Trotz der Kürze des Themas sind Beethovens 32 Variationen in c-Moll teils anspruchsvoll. Teo Gheorghiu spielte sie gelöst, mit lockerer Hand, die technischen Schwierigkeiten des Werks problemlos meisternd. Es gelang ihm hervorragend, die meist attacca gespielten Variationen 1-27 durch einen gemeinsamen Grundpuls trotz ihrer Diversität als Einheit erscheinen zu lassen.
In den Variationen 28 (semplice)-30 fokussiert der Komponist auf die harmonische Struktur des Themas; erst hier erlaubte sich der Pianist ein freieres Tempo. Sein Spiel war nicht auftrumpfend oder extrovertiert, sondern erfrischend natürlich, sein Anschlag anfangs vielleicht etwas vorsichtig: in den ersten Variationen vermied er übermäßiges marcato und riskierte eher, dass gelegentlich Töne nicht anschlugen. Insgesamt war es aber ein sehr überzeugender Einstieg ins Konzert.
Der Titel „Impromptu“ mag dazu verleiten, die technisch weniger komplexen vier Klavierstücke Op.90 von Schubert auf die musikalisch leichte Schulter zu nehmen, doch meines Erachtens wäre das ein Irrtum, handelt es sich doch um Spätwerke, geschrieben, als der Komponist bereits von Krankheit gezeichnet war. Gheorghiu spielte die Stücke vorwiegend verhalten, harte Konturen vermeidend; so war schon der Eröffnungsakkord im Impromptu in c-Moll eher mf statt ff, die Dynamik im späteren Verlauf gezähmt. Der Pianist artikulierte klar, mit erfreulich wenig Pedal und meist flüssigen Tempi. Es fehlte dem Spiel aber das Gewicht, der Blick in klaffende Abgründe, die latente Verzweiflung; es war mir zu lieblich und etwas zu harmlos, der Mittelteil hätte auch inniger sein können.
Das Impromptu in Ges-Dur ertönte lyrisch, mit sehr guter dynamischer Balance und fließenden, aber nicht aufdringlichen Sextolenketten in der Mittelstimme. Teo Gheorghiu nutzte durchaus Agogik, dennoch fehlte mir auch hier teilweise die Tiefe, die Dramatik. Im Impromptu in As-Dur schließlich überzeugten die wunderbaren Kantilenen, besonders in den Stellen mit Triolenbegleitung. In den äußeren Teilen fallen die merkwürdig durch einen Akzent und eine Pause auf dem letzten Taktteil unterbrochenen Sechzehntelgirlanden auf, und es ist eine pianistische Herausforderung, dabei musikalischen Fluss, rhythmische Kontinuität zu erzeugen. Mir schien dieser Aspekt nicht ganz geglückt: die Girlanden begannen oft leicht gehetzt, dafür wirkten einige Pausen etwas gestelzt.

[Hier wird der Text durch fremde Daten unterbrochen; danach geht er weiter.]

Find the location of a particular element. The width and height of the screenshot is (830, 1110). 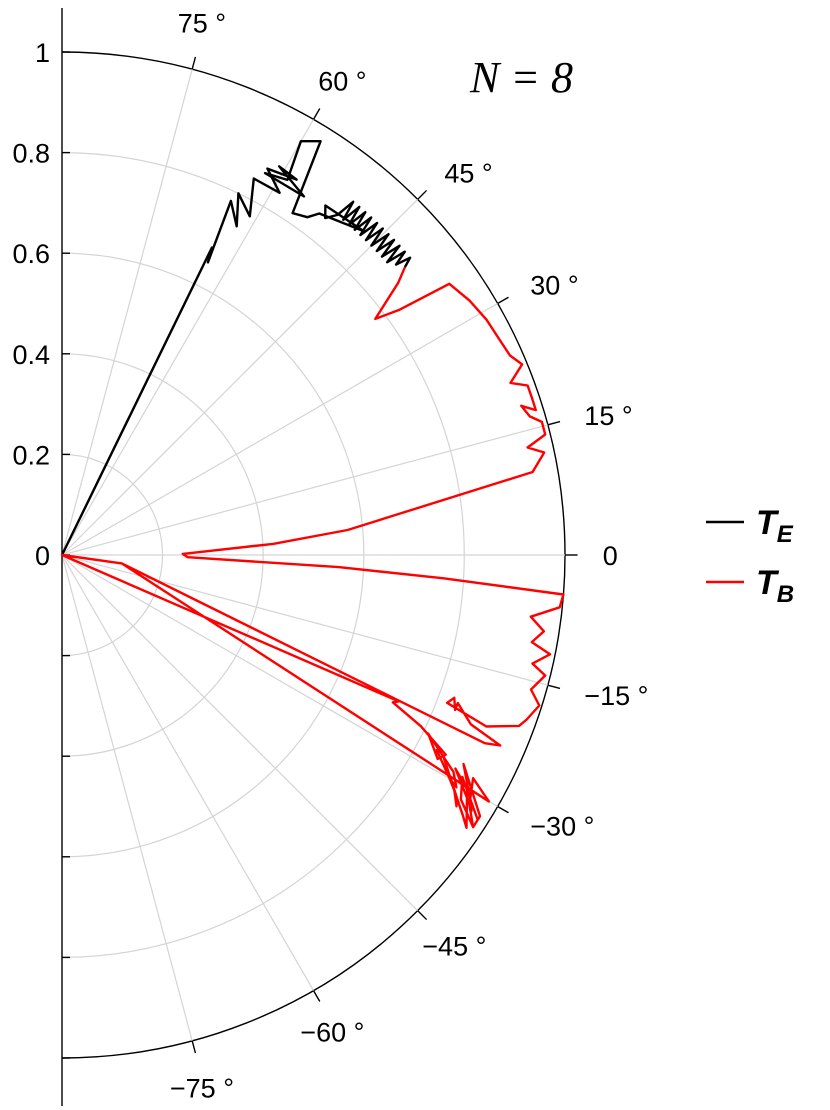

r-tick-label: 0 is located at coordinates (42, 556).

Nach der Pause, in den Études-Tableaux, Op.33 von Rachmaninow, lief Teo Gheorghiu zu seiner Hochform auf: hier schien er vollends in seinem Element! Es handelt sich um acht technisch hoch anspruchsvolle Stücke von je 2 – 5 Minuten, sehr unterschiedlich in ihrem Charakter. Rein visuell hatte man den Eindruck, dass Gheorghiu diese Werke mit gelöster Hand meisterte, Schwierigkeiten waren ihm eigentlich nie anzumerken. Étude-Tableau Nr. 1 (Allegro non troppo, molto marcato) glänzte mit lockeren Oktaven, nicht kolossal auftrumpfend; mir gefiel der weghuschende Schluss. Nr. 5 (Moderato) beginnt in gespenstischer Stimmung, an Ravels Le gibet aus Gaspard de la nuit erinnernd, nimmt aber nach vier Takten rasch Fahrt auf: ein fast volkstümlich klingendes Werk, aber mit beachtlichen technischen Anforderungen, von Teo Gheorghiu souverän bewältigt, wobei er es schaffte, die in den Mittelstimmen versteckten Melodielinien sehr schön hervorzuheben.